Ionized radiation leads to a modulation of the expression of many genes. Identification of specific genes may allow the determination of pathways important in radiation responses. It was found that PERP induces apoptosis when it is overexpressed. However, the mechanism by which PERP induces apoptosis is still unknown. The objectives of this study were to determine the configuration of several genes in response to gamma radiation treatment. Novel treatment strategy to increase the cancer cell sensitivity to radiotherapy by modulation of the PERP expression could be developed for cervical cancers.
Cervical cancer cells were incubated for several periods after were exposed to various doses of gamma radiation, MTT assay were used to explore propagation of HeLa cells, apoptotic Index (AI) were measured using fluorescent microscopy by estimating apoptotic morphological features.

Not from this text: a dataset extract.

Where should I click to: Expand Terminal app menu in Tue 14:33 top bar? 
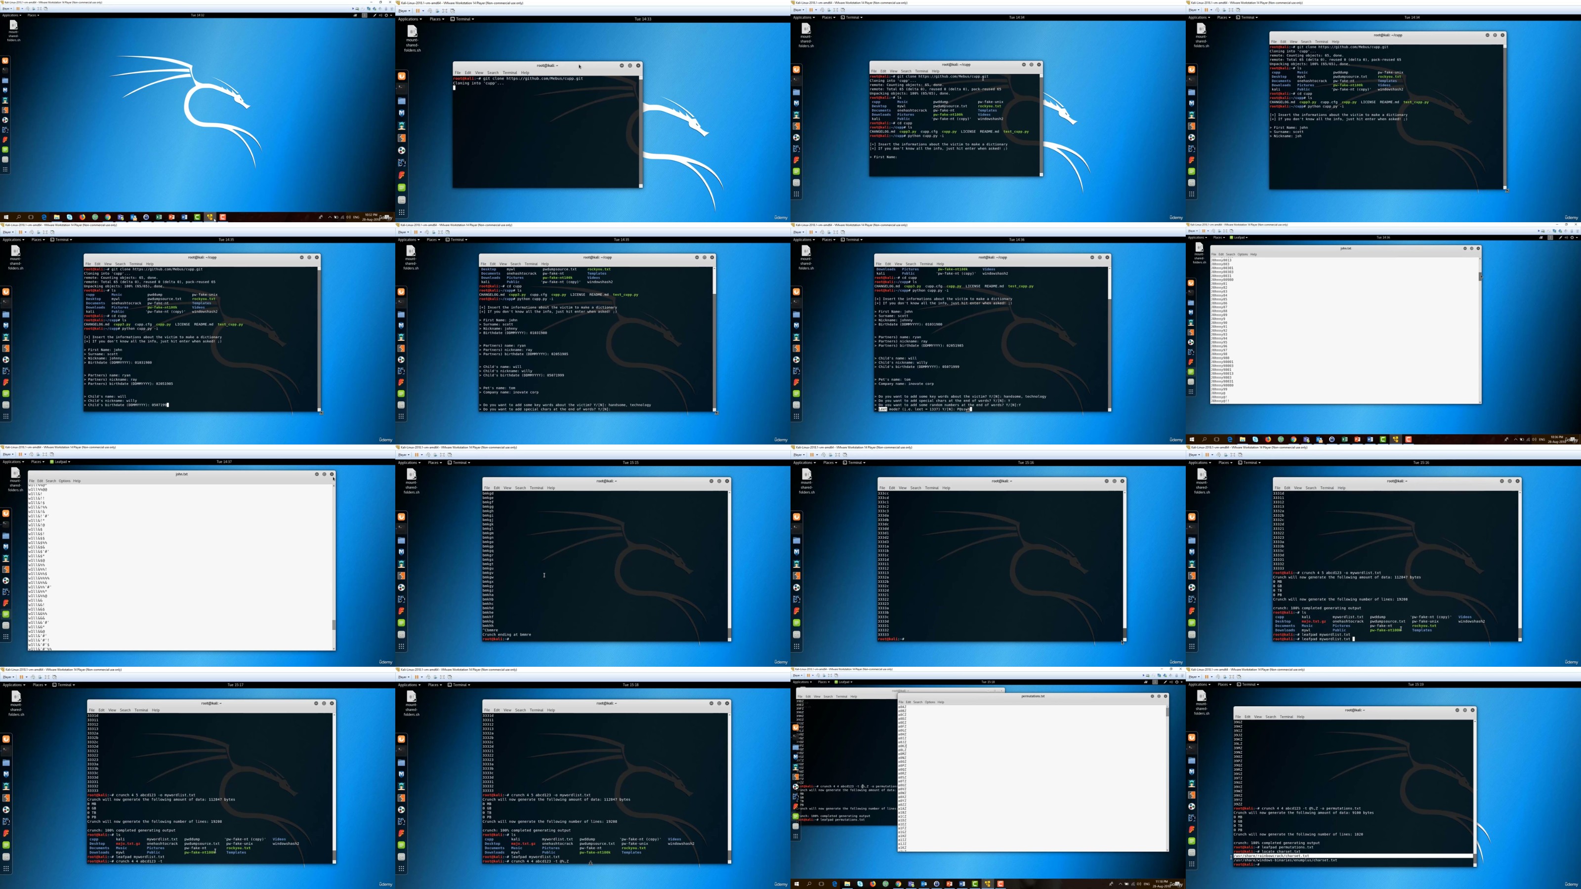tap(463, 19)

While, signalling pathway analyses were performed on up-regulated genes which evaluated using microarray technology.
From the results of this study, the proliferation of HeLa cervical cancer cells exposed to gamma radiation was inhibited proportionally with dose and time after exposure. Also, apoptotic morphological features, such as shrinkage of the cell and formation of apoptotic bodies, was clearly visible under the microscope for irradiated HeLa cells. after 48 h. exposure to different doses of gamma radiation, the dose of 32 Gy was specified as an AI dose. The mRNA levels of pro-apoptotic genes such as, PERP; BAX; CASP9; TRAF3 and other factors detected by microarray after treatment with gamma radiation were up-regulated. Whereas, many anti-apoptosis factors were down-regulated. P53 pathway were significantly reinforced after pathway analysis for up- and dawn- regulated genes. For conclusion, gamma radiation induces apoptosis by over expression of PERP factor and p53-dependent cell death in cervical carcinoma HeLa cells.